I’m recovering from the hyperventilating hyperbole in the reportage of IBM’s labeling of a dataset of facial photographs and making it available to researchers to reduce bias in facial recognition. NBC News went with a headline that read: Facial recognition’s ‘dirty little secret’: Millions of online photos scraped without consent. That might merit a “pants on fire” rating if it were in the realm of political reporting. The photos were not “scraped.” They were licensed.
Licensed, not scraped
The NBC story linked to IBM’s discussion of its work which, in turn, identified the dataset that it used. It is the one and only YFCC100M, a set of 100 million images (and associated metadata), each of which was posted on the photo sharing site Flickr, and was licensed under a Creative Commons license by its photographer. The project is described briefly on a Yahoo! page here (Flickr has since been sold by Yahoo! to SmugMug), and in slightly greater detail here.

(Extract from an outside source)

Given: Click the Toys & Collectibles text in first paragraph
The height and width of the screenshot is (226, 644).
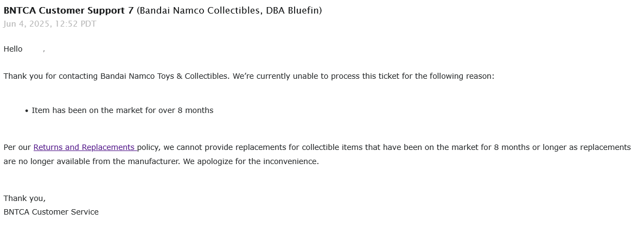Looking at the screenshot, I should pos(192,76).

There are various flavors of Creative Commons licenses, and the use of the YFC110M data set is subject to its own license and set of conditions. For example, licensees of the dataset must cite a journal article that describes it, and must credit the photographers as required by the Creative Commons licenses they attached to their images.
IBM allows any subject of a photograph in the dataset to notify IBM and elect to have his or her image deleted from the dataset. However, IBM did not make public a list of individuals represented in the set of images. (There is no such list; NBC obtained a list of the Flickr user names of the photographers whose work is represented in the dataset, so that list is searchable and IBM could be asked to remove a photo taken by a certain photographer.)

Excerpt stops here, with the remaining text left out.